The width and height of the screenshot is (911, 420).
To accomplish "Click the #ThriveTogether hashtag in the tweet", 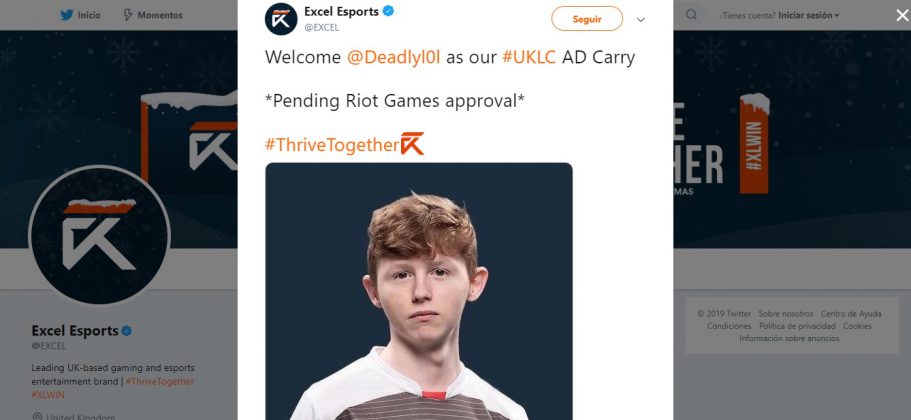I will click(x=332, y=145).
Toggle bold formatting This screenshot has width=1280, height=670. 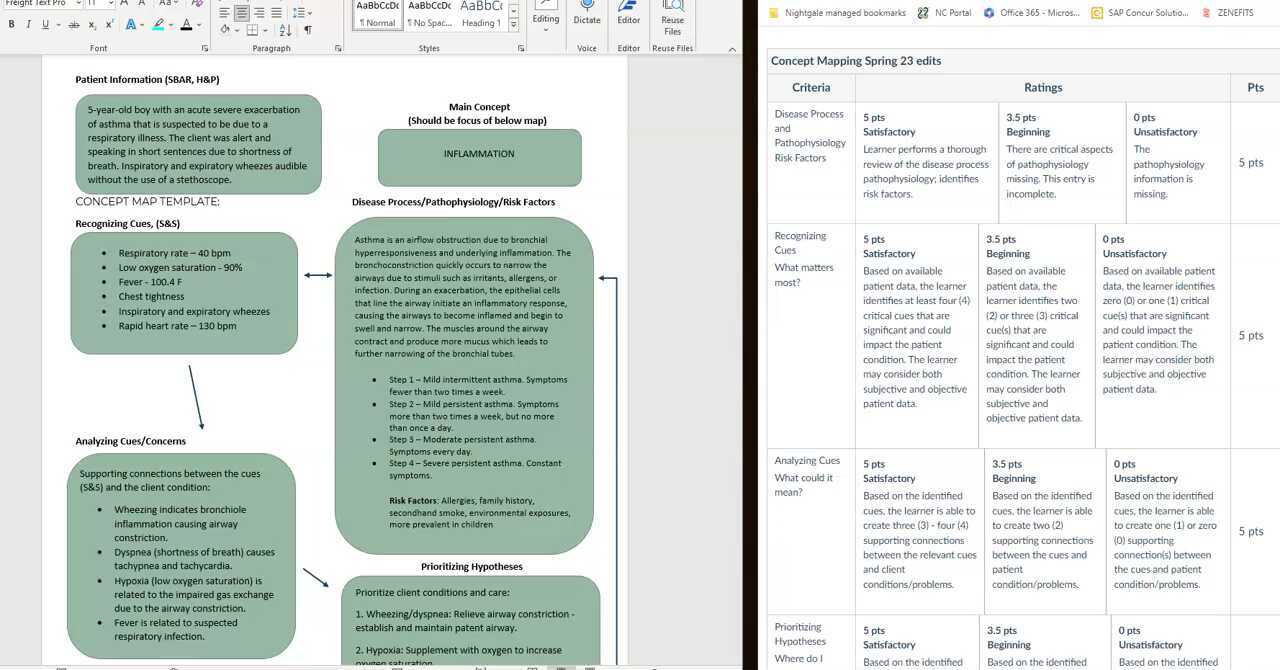11,25
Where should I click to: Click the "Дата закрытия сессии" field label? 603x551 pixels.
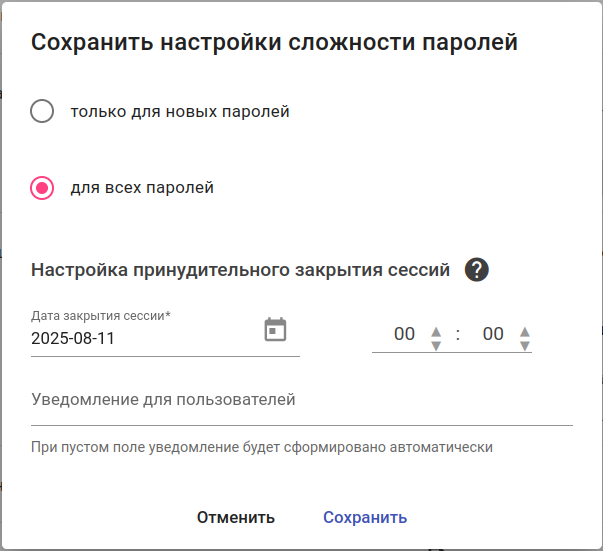pyautogui.click(x=100, y=315)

▸ TASK DIRECTIONS
Render the data as a JSON list of strings, one string per line, starting with the line that contains "Where should I" and going on through the end of the data. Skip blank lines and omit the pictures.

▸ TASK SOLUTION
[
  "Where should I click to: Click the \"Дата закрытия сессии\" field label? 603x551 pixels.",
  "pyautogui.click(x=100, y=315)"
]